Historiquement, LE BANNI est donc le film qui a lancé Jane Russel. L’essentiel de sa carrière se déployera à l’ombre d’Howard Hughes : HIS KIND OF WOMAN et MACAO (1951), THE LAS VEGAS STORY (1952), THE FRENCH LINE et UNDERWATER (1954)…

Son producteur-réalisateur a été remis sous les feu de la rampe en 2004 quand Martin Scorcese a réalisé sa biographique avec THE AVIATOR.

On l’a dit, LE BANNI n’est pas une grande œuvre de cinéma. Pas de gros décors ou de vastes paysages, bien que le budget de ce qui devait au départ se limiter à une petite production ait décuplé. Le sujet ne l’appelle de toute manière pas puisqu’il privilégie les relations entre les personnages. Mais, c’est là que le bât blesse : le traitement y est de l’ordre du comique. Outre celui qui est revendiqué (l’enjeu récurrent du cheval, la rivalité amoureuse entre Rio et sa tante), il en est hélas un autre qui ressort tant de la caractérisation des protagonistes que de leur interprétation. On rit parfois moins avec les personnages que d’eux-mêmes et c’est ce qui a dû se produire au lancement susmentionné du film.

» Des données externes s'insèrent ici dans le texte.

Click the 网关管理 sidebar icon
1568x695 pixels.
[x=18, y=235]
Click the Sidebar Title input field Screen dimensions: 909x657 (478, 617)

LE BANNI n’est pas un incontournable du western. Il reste néanmoins un spectacle tout à fait regardable, notamment pour les amateurs de Jane Russel. LE BANNI a été proposé par Kenneth Anger, à l’occasion de la carte blanche que lui a offerte l’édition 2012 de l’Etrange festival.

Retrouvez notre couverture de l’Etrange Festival 2012.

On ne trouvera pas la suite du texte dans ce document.